In August, local soy prices hovered around 1300-1350 Brazilian reals a tonne, said dos Santos.
This week, however, prices have jumped higher than BRL1650 per tonne, or nearly 30 percent more, as the price of oilseeds and other grains on world markets have soared, due in part to large quantities of US corn being diverted to ethanol production, said local analysts.
"The price of soy and its derivatives hitched a ride on the prices of corn," said Emilio Ferrari Ramos, a soy analyst at local consultancy Agencia Rural.
With the price rise, a liter of Cocamar soy oil is now a little more expensive than an equivalent liter of diesel in Parana, currently valued at BRL1.55 per liter without the inter-state circulation tax, said dos Santos.
Nevertheless, Cocamar - which is headquartered in the southern state of Parana - added that it is wary of drawing any conclusions about the state of Brazil's biodiesel industry from its experience.
"In our region, soy is relatively expensive, while diesel is cheaper," said dos Santos.
By contrast, in the country's main soy-producing center west states of Mato Grosso and Mato Grosso do Sul, where soy prices are far cheaper, diesel costs about 25 percent more than it does in Parana, he pointed out.
The company is currently studying other feedstocks for biodiesel, including residual oils left over after soy crushing.
Still, the cooperative's directors also had other doubts about the viability of a long-term biodiesel project.
Starting in 2008, Brazil will mandate an obligatory 2 percent mix of biodiesel in all diesel, or roughly 800 million liters.
While the government is currently subsidising the biofuel's production by holding biodiesel auctions, as well as offering tax incentives, most producers and analysts expect that such financial support will stop in two years' time.
"The government policy toward biodiesel after 2008 may be different," said Dos Santos. "We'd like to produce biodiesel, but we'd also like to wait a little longer, so that there may be fewer uncertainties."
If the rise in soy prices continues, however, it may derail other biodiesel projects, said other analysts.
By the end of next year, there will be an estimated 1.7 billion litres of installed industrial capacity for biodiesel production, according to local Safras & Mercado consultancy.
About 70 percent of that output was expected to come from soy oil, said Miguel Biegai, a Safras & Mercado consultant.
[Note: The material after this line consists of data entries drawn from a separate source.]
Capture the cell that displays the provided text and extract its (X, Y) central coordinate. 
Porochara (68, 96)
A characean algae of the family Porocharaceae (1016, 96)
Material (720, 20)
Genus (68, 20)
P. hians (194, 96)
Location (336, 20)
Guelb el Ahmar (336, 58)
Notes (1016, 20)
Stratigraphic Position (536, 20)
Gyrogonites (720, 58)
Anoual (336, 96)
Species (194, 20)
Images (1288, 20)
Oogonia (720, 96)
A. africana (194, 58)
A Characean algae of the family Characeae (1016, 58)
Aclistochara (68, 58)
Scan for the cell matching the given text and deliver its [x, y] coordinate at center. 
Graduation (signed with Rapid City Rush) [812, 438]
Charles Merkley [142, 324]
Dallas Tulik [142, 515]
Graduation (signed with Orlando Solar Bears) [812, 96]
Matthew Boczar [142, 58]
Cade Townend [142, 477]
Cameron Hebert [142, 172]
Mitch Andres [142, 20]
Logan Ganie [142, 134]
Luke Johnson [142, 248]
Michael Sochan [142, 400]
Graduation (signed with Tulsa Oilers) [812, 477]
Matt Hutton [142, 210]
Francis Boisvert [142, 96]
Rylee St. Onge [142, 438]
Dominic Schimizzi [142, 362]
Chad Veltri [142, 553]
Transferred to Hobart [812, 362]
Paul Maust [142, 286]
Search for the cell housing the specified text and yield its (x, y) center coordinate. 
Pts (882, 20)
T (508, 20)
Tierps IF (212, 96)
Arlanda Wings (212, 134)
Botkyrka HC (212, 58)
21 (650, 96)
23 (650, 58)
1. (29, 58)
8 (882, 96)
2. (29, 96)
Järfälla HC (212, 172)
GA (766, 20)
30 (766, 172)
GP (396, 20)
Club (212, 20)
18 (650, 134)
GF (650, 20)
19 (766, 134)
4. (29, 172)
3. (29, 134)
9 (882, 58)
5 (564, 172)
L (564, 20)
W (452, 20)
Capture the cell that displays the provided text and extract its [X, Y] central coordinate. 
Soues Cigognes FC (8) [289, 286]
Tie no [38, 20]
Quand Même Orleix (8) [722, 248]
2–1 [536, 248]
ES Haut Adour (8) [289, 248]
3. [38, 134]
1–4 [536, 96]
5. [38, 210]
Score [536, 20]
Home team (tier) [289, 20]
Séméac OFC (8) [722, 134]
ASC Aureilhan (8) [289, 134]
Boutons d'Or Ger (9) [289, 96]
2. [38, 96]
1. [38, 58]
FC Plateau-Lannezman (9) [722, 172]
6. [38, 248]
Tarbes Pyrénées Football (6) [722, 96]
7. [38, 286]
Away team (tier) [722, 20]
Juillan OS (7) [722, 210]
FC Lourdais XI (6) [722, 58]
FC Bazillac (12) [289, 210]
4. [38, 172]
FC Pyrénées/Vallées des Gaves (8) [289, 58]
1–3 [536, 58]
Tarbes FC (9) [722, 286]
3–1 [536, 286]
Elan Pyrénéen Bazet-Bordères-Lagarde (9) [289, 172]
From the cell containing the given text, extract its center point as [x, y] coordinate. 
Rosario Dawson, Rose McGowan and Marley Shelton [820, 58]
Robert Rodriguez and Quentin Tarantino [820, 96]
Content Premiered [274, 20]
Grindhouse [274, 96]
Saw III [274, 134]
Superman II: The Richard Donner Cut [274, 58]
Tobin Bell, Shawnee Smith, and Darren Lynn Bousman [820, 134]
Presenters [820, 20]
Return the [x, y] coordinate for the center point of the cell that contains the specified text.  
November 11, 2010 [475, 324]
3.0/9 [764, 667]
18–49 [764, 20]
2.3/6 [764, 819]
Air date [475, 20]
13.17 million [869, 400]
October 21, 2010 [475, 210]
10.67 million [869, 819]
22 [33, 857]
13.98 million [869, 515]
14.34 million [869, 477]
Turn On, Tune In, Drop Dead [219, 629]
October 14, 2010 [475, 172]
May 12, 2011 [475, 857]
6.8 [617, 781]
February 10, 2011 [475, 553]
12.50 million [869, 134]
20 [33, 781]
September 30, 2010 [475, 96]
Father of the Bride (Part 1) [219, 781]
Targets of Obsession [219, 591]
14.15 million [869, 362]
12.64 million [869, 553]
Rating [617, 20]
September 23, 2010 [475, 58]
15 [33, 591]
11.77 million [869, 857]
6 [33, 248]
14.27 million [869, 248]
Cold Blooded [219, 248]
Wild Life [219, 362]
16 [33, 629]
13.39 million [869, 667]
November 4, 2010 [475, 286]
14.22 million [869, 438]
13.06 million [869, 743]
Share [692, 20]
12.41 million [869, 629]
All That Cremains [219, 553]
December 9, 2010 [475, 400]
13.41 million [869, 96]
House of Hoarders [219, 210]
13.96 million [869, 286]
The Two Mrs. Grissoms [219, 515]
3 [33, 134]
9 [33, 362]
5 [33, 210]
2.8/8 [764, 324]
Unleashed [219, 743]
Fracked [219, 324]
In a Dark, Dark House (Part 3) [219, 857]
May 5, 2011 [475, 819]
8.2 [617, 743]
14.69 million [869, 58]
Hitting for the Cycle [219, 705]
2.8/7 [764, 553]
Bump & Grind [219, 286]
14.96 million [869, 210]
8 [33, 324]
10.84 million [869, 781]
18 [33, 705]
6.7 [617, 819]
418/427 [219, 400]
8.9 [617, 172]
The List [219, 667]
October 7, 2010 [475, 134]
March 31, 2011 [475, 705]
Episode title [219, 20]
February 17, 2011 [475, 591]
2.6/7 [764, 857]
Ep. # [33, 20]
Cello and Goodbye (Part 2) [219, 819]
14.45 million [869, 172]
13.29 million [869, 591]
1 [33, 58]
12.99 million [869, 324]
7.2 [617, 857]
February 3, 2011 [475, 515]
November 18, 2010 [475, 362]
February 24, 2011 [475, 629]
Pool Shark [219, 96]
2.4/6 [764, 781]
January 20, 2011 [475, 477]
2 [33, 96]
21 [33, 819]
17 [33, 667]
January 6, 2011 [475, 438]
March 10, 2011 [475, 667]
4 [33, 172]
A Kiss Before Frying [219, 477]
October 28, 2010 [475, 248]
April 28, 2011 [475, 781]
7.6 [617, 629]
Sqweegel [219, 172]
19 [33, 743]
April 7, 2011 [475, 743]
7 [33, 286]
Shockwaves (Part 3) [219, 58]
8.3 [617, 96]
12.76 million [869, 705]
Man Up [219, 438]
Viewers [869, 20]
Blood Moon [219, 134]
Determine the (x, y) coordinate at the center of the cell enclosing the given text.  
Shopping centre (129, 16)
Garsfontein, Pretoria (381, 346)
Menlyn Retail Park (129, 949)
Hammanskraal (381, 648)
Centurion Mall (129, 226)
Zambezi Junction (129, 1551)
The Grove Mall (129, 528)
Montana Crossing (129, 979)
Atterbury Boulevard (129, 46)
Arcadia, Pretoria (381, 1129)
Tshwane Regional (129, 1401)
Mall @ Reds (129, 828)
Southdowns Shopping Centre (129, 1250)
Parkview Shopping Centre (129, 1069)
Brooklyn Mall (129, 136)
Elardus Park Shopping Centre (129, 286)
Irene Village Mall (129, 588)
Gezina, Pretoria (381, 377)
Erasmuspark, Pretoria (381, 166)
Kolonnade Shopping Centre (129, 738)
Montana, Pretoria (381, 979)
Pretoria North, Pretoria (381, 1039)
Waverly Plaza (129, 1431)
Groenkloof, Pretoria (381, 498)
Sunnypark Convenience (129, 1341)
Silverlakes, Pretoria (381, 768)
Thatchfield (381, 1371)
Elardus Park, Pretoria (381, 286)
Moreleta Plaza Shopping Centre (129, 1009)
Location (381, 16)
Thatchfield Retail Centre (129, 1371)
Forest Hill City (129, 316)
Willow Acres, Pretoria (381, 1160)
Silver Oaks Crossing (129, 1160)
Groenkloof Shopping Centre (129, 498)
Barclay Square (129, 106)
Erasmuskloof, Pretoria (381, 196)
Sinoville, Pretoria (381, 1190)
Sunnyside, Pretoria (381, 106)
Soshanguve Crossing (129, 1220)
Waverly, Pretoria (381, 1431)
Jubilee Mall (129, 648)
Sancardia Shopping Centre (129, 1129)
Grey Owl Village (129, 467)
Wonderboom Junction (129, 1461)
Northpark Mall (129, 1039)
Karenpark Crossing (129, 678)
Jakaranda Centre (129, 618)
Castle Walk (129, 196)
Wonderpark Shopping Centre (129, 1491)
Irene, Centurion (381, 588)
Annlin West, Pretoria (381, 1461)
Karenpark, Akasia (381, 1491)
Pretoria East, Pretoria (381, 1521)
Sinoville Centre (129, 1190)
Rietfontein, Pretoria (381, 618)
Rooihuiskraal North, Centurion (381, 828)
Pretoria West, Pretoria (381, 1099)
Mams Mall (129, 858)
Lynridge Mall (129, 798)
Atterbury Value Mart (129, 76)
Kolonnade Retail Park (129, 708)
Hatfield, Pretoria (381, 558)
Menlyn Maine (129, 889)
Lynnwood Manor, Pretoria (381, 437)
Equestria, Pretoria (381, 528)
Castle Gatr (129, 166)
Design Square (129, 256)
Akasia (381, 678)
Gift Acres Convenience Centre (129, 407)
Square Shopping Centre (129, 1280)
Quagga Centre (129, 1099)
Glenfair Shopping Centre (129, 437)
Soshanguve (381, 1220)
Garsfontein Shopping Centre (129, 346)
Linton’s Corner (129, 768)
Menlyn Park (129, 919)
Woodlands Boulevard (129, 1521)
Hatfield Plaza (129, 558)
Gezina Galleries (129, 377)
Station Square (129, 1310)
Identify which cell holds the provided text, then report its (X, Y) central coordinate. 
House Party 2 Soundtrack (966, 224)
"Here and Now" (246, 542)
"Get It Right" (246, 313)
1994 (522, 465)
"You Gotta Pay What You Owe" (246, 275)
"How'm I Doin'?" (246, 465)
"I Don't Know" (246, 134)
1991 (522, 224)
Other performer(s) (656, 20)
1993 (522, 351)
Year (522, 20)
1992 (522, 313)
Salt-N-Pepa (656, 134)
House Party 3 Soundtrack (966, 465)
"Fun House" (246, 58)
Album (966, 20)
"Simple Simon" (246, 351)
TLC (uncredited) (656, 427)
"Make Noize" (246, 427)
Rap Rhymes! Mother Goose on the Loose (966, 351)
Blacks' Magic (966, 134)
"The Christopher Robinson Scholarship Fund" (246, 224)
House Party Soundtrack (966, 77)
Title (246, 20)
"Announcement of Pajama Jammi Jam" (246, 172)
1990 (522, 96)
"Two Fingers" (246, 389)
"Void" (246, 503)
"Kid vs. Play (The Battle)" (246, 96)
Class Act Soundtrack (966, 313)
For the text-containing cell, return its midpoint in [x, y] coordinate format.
Surging soy prices could also delay government plans to push an obligatory 5 percent mix of biodiesel in all diesel up to 2010 from 2013, said Roberto Ardenghy, the director of the National Petroleum Agency Thursday, according to a local Agencia Estado newswire report.
"This would make less sense, because we won't have the certainty that there will be enough supply to answer to all of this demand," he said.